Material for this task START

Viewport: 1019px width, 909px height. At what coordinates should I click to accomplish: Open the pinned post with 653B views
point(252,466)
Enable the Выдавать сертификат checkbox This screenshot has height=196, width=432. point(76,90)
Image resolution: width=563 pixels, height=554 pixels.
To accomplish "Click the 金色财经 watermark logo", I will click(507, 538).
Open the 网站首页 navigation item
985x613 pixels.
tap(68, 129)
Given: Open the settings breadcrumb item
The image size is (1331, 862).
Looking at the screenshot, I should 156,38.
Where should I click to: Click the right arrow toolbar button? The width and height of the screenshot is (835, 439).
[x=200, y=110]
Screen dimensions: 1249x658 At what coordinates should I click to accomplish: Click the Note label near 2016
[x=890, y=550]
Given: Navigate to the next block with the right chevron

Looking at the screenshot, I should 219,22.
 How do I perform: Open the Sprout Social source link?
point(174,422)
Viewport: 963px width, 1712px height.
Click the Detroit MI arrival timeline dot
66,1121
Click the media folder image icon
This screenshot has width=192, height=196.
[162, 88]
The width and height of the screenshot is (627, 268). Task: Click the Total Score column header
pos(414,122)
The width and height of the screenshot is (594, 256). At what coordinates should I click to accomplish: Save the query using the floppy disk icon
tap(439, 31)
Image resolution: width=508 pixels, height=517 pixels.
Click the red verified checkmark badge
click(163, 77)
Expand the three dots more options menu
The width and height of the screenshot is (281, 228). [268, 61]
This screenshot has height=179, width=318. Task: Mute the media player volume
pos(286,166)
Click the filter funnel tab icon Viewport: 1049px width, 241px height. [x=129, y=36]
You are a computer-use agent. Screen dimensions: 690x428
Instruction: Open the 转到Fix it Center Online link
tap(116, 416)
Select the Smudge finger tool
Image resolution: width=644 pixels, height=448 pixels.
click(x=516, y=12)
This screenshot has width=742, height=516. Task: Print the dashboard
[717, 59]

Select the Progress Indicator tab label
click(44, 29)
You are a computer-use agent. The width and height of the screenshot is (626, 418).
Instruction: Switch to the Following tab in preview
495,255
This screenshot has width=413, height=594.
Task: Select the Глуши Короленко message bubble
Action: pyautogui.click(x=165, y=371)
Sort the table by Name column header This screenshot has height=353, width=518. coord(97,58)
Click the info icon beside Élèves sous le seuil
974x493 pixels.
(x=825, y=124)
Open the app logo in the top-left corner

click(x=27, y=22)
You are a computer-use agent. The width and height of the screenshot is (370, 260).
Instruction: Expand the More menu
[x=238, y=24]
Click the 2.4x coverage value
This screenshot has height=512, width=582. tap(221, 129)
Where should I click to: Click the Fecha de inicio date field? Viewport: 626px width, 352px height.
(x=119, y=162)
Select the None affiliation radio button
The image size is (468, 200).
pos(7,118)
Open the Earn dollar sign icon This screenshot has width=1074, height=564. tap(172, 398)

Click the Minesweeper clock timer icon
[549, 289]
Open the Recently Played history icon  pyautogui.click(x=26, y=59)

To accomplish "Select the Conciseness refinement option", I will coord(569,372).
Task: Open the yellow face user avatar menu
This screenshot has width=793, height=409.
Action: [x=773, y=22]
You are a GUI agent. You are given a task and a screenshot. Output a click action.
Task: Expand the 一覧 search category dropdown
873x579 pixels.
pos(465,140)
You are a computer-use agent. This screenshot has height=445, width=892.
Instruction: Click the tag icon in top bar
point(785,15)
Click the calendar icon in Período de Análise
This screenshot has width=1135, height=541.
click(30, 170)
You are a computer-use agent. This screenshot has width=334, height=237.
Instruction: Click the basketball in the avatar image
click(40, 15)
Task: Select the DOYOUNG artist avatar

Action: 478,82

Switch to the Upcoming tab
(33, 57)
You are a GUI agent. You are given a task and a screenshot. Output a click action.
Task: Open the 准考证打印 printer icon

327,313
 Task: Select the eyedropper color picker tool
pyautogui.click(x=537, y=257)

Material for this task END

→ **Work required**
The lines of the data, from the first through the one containing "Given: Open the settings breadcrumb item", are to be transcribed exactly.

→ **Solution to this problem**
Viewport: 1019px width, 909px height. At what coordinates should I click to accomplish: Open the pinned post with 653B views
point(252,466)
Enable the Выдавать сертификат checkbox This screenshot has height=196, width=432. point(76,90)
Image resolution: width=563 pixels, height=554 pixels.
To accomplish "Click the 金色财经 watermark logo", I will click(507, 538).
Open the 网站首页 navigation item
985x613 pixels.
tap(68, 129)
Given: Open the settings breadcrumb item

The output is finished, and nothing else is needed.